I walked back down to the ground floor to pay for the blood test she had ordered for me, and afterwards went back up to find that the department which does the tests had closed early for the day. I was feeling like dying at that moment, because my fever had started to rise again after walking around so much. I wandered around the ground floor, trying to decide what to do, and eventually decided that the ER was the best course of action.

a dilapidated ER in Beijing, China

After seeing what the ER looked like, however… I decided that I could wait one more day. I came back the next day, this time with a proficient translator/friend, and although my wait was still pretty long, the experience was overall much smoother, especially since the second doctor I saw there spoke some English. He prescribed me some antibiotics for my throat, and home I went.

The next day, I still felt pretty terrible, so I decided not to go to work, and that was when I found out about the joys of the doctor’s note requirement. My day of rest turned into yet another day at the hospital as I went through the process again to see a doctor so he could write on a piece of paper to convince my work to let me stay home. He looked at my blood test results and told me my infection was viral, so naturally, the antibiotics would not help me get any better. To be on the safe side, he told me to continue taking them.

Anyway, I guess I should stop bitching so much. I guess the lesson I learned is, “don’t get sick whilst living in China.” I’ll stitch that on a pillow so I don’t forget.
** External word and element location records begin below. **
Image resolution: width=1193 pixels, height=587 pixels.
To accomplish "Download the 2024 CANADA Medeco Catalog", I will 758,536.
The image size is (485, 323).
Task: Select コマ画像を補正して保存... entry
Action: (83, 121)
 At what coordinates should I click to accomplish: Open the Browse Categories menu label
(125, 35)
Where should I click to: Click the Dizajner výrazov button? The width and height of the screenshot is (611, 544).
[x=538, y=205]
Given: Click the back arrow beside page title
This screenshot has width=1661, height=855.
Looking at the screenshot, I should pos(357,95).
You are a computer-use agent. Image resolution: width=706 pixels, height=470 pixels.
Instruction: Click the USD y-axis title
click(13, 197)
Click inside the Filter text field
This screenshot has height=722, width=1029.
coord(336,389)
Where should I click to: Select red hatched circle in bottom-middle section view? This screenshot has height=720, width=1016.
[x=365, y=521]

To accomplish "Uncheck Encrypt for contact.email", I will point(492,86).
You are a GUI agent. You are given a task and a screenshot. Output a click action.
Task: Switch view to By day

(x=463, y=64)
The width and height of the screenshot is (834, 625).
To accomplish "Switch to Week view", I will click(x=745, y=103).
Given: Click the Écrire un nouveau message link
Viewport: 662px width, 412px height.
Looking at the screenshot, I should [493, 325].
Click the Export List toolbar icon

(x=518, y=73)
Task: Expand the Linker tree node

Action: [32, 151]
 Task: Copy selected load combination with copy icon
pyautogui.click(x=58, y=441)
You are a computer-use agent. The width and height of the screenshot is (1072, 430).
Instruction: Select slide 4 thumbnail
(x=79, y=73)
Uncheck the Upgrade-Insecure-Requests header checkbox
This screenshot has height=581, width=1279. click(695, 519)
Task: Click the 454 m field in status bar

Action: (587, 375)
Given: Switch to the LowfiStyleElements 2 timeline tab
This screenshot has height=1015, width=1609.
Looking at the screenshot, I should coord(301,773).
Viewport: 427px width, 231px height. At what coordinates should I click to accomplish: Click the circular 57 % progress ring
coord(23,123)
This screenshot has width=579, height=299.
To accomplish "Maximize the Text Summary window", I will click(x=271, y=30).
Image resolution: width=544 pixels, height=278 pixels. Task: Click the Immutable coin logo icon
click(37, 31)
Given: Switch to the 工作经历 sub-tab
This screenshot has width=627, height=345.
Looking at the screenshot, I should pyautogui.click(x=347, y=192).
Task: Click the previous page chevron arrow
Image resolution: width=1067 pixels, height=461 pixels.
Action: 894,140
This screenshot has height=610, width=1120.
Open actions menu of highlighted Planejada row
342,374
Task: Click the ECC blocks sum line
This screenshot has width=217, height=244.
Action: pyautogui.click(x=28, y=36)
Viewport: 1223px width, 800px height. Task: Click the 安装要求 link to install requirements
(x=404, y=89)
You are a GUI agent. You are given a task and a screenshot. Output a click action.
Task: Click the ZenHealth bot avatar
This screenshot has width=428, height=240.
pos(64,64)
Now that I don’t feel like I’m going to die, I can start writing again. Life’s otherwise very good in Beijing, now that the weather has gotten better. This morning is the day before China’s labor day, and many of my colleagues’ classes are zero-bookings, so the scrabble board has come out in the teacher’s office. As I write this, the temperature is a quite warm 26°C outside. The air pollution is never too severe during the spring and summer months, and the past few days have been very good.

Based on what my Chinese students have told me, the air conditioning and heating are apparently controlled by the government in Beijing, and the air conditioning in the small classrooms is controlled by the management of the mall that my center is located in—and they couldn’t seem to be bothered to turn it on. When I teach a class in those classrooms, the temperature regularly reaches up to 32°C.

That’s all for now—I’ve got to actually go do my job. I’ve started reading some books in Chinese, so I will write about those in a bit.